Generator Expressions

Generator Expressions

Sometimes we don’t really care if a list comprehension returns a list, or some other kind of iterable.

Remember when we used a list comprehension for the squares of a list of numbers? Let’s use a generator expression instead. We can make a generator expression like this:

>>> numbers = [1, 2, 3, 4]
>>> squares = (n ** 2 for n in numbers)
>>> squares
<generator object <genexpr> at 0x7f733d4f7e10>

Generators don’t work like other iterables because generators are iterators. We’ll talk more about what iterators are later, but let’s look at some important aspects of iterators that aren’t like iterables like lists, strings, or sets.

They can’t be indexed:

>>> squares[0]
Traceback (most recent call last):
  File "<stdin>", line 1, in <module>
TypeError: 'generator' object is not subscriptable

And they can’t tell us their length:

>>> len(squares)
Traceback (most recent call last):
  File "<stdin>", line 1, in <module>
TypeError: object of type 'generator' has no len()

But you can loop over generators:

>>> for s in squares:
...     print(s)
...
1
4
9
16

But only once:

>>> for s in squares:
...     print(s)
...

Because generators are single-use iterables.

Let’s look at how to loop over generators manually. We’ll use the built in Python function next.

Each time we call next it will give us the next item in the generator. When it exhausts the items in the generator, it gives a StopIteration exception.

>>> squares = (n ** 2 for n in numbers)
>>> next(squares)
1
>>> next(squares)
4
>>> next(squares)
9
>>> next(squares)
16
>>> next(squares)
Traceback (most recent call last):
  File "<stdin>", line 1, in <module>
StopIteration

At this point, we can no longer loop over the items. They are consumed—gone forever.

So why are generator expressions called generator expressions? They look very similar to list comprehensions or dictionary comprehensions, so why aren’t they called generator comprehensions? I don’t know.

Calling them generator comprehensions is fine because people will know what you mean.

Piping Generators

Generators are single-use iterables. That means they can only be looped over once. This feature is what allows generators to be both lazy and memory efficient.

Because generators are lazy, it’s not uncommon to see generators piped into other generators.

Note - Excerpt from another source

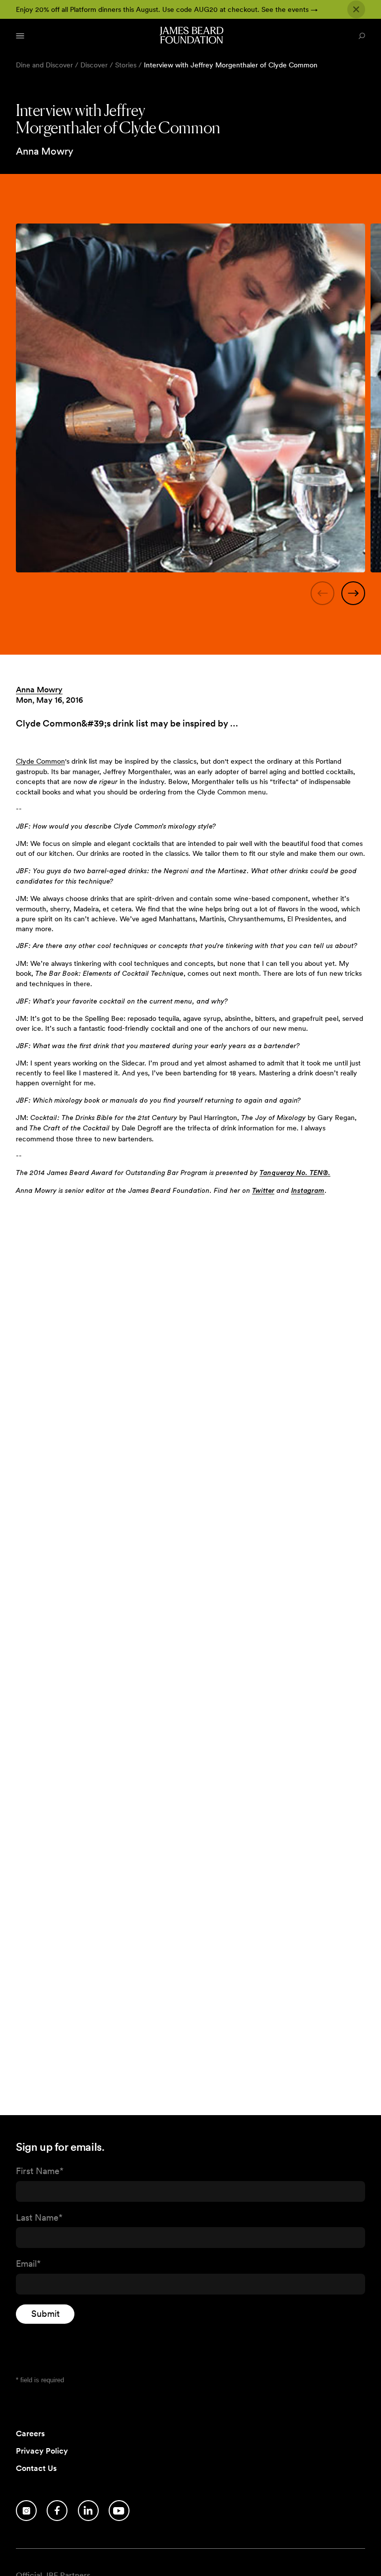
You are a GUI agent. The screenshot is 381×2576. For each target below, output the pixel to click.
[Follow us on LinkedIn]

Let’s take another look at the SSH log parsing code we had before and see if we can turn any of the list comprehensions we used into generator expressions.

import gzip
import re

user_re = re.compile(r'^(.*) \S+ farnsworth .* session opened for user (\w+)')
with gzip.open('sshd.log.gz', mode='rt') as log_file:
    matches = [
        user_re.search(line)
        for line in log_file
    ]
    days = [
        (match.group(1), match.group(2))
        for match in matches
        if match
    ]
    seen = set()
    for day in days:
        if day not in seen:
            print(day[0], day[1])
        seen.add(day)

The list comprehensions matches and days are ideal candidates for generator expressions. Since we’re piping each directly into each other, that means we’re only looping over each one once. Any time you’re creating an iterable that you’ll only loop over once, it’s a good time to ask yourself if a generator would be a better choice.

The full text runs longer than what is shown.